[Stored data]

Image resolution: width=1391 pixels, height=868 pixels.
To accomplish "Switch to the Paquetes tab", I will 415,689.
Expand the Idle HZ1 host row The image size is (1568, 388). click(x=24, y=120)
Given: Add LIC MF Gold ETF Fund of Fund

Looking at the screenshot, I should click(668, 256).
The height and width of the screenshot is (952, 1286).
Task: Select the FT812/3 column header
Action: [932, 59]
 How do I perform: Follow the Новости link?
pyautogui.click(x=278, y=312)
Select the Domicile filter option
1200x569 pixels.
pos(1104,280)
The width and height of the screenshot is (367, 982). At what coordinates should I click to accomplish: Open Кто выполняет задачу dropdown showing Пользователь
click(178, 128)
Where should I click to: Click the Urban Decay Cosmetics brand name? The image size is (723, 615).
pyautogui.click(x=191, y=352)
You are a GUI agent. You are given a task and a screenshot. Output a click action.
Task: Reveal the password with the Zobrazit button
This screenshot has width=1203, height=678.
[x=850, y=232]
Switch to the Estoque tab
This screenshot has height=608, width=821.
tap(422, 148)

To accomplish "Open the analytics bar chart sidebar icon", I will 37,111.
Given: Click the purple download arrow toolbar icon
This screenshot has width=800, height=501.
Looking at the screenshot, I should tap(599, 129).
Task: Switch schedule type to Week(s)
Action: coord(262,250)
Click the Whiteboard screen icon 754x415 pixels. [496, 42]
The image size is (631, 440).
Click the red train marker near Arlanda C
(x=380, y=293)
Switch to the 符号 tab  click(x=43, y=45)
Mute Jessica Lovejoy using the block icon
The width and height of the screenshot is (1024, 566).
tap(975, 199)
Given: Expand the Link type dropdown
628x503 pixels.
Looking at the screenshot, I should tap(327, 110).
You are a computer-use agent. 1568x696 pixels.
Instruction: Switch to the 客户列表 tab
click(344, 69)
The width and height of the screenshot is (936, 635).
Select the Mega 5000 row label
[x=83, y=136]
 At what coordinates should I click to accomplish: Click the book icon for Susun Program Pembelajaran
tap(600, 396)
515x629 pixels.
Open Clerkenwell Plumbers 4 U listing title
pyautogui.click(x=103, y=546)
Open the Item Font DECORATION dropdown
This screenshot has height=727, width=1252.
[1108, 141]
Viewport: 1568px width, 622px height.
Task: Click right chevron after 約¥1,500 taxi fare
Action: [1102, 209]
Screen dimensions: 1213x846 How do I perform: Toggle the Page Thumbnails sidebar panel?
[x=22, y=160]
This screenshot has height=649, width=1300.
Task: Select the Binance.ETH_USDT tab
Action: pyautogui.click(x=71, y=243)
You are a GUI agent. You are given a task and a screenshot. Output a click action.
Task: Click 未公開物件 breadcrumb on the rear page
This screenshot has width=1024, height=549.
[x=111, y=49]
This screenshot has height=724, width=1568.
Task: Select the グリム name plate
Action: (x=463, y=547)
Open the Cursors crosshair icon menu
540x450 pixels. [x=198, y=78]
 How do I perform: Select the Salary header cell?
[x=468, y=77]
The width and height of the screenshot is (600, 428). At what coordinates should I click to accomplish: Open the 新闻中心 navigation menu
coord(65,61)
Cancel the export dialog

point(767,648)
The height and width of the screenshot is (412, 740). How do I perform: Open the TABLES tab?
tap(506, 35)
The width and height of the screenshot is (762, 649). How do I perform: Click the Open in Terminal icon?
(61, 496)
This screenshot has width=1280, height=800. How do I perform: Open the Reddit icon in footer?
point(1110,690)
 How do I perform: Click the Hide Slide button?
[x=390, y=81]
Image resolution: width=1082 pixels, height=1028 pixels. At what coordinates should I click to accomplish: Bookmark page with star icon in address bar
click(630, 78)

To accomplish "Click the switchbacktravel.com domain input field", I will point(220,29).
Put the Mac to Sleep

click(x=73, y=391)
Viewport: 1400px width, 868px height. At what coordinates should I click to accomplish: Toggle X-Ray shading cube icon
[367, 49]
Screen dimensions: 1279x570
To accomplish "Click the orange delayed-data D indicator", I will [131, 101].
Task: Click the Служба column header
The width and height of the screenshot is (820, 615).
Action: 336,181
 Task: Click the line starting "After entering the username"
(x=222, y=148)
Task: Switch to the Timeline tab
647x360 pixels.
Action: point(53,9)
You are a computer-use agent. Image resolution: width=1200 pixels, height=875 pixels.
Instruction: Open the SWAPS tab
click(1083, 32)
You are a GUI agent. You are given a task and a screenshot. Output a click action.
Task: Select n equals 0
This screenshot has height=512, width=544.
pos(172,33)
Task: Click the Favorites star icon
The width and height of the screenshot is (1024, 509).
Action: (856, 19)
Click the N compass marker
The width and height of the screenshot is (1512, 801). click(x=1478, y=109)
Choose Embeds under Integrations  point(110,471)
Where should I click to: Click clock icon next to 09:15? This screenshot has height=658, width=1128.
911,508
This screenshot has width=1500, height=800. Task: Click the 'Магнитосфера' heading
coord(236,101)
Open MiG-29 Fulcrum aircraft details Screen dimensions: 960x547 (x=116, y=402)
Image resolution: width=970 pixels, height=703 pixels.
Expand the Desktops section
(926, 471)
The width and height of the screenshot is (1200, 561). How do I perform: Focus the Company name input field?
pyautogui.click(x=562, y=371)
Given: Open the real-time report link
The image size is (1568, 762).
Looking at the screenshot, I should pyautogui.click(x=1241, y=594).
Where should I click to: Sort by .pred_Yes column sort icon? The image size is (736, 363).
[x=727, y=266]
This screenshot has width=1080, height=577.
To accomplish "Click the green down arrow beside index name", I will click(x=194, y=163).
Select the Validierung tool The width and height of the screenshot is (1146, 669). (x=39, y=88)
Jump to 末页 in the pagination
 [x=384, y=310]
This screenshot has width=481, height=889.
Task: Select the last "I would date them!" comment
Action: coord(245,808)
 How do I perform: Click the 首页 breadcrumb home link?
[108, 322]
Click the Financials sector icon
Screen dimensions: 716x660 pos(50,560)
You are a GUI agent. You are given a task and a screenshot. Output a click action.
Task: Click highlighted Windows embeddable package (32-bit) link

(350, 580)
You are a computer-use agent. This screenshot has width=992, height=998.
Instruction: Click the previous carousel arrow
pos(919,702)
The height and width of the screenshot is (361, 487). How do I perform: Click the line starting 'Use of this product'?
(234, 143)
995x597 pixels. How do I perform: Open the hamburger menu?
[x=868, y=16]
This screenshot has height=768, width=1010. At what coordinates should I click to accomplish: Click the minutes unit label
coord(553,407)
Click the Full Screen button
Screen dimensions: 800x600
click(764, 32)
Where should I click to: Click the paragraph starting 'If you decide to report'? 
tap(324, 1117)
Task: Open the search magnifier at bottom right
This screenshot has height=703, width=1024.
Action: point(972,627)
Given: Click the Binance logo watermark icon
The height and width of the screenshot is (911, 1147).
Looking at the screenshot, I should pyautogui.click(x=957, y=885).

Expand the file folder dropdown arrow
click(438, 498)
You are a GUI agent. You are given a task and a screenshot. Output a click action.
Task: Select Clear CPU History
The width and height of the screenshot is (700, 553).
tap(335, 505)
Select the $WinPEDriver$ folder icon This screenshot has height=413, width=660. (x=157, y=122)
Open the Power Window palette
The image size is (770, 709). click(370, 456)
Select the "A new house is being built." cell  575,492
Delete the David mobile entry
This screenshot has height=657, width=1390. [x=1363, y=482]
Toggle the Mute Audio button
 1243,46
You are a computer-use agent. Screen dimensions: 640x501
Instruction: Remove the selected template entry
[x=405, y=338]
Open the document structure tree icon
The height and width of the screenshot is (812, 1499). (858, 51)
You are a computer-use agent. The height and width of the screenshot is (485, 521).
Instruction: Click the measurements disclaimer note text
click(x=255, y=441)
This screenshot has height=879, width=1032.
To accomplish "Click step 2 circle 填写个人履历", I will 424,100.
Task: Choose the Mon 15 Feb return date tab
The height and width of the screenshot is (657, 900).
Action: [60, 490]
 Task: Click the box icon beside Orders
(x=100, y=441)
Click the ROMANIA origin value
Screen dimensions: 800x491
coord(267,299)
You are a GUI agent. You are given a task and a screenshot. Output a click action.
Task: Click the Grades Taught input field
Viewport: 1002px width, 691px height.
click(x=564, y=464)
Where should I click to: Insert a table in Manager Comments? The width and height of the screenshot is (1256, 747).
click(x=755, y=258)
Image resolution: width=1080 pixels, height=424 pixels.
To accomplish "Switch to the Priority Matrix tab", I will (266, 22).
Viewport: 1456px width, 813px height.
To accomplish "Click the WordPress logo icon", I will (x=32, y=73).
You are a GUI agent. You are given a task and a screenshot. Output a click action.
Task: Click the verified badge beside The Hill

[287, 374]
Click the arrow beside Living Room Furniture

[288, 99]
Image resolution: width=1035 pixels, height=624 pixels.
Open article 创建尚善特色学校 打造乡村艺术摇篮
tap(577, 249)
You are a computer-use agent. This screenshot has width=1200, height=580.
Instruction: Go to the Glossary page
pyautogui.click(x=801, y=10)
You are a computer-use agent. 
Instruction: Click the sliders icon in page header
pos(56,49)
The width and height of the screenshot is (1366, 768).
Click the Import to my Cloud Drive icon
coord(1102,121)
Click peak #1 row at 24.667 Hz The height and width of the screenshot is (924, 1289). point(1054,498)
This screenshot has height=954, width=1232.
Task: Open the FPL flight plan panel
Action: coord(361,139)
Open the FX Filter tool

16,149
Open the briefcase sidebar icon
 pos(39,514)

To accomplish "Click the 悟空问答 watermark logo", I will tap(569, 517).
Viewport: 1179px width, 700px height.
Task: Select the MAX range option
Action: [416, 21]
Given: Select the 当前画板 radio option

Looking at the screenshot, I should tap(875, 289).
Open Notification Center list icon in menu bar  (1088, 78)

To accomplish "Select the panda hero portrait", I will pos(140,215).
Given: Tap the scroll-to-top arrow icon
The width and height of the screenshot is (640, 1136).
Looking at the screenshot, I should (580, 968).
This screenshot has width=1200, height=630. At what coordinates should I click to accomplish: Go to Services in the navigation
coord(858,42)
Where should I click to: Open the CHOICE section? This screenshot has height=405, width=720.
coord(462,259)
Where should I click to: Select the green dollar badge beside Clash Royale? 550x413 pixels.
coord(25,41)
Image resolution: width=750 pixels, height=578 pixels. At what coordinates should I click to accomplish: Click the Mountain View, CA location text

[/Stored data]

**Exercise:**
Each line of the records above, from the first through the one containing "Expand the Idle", is to be retyped exactly; no other line belongs.

**Result of the exercise:**
Image resolution: width=1391 pixels, height=868 pixels.
To accomplish "Switch to the Paquetes tab", I will 415,689.
Expand the Idle HZ1 host row The image size is (1568, 388). click(x=24, y=120)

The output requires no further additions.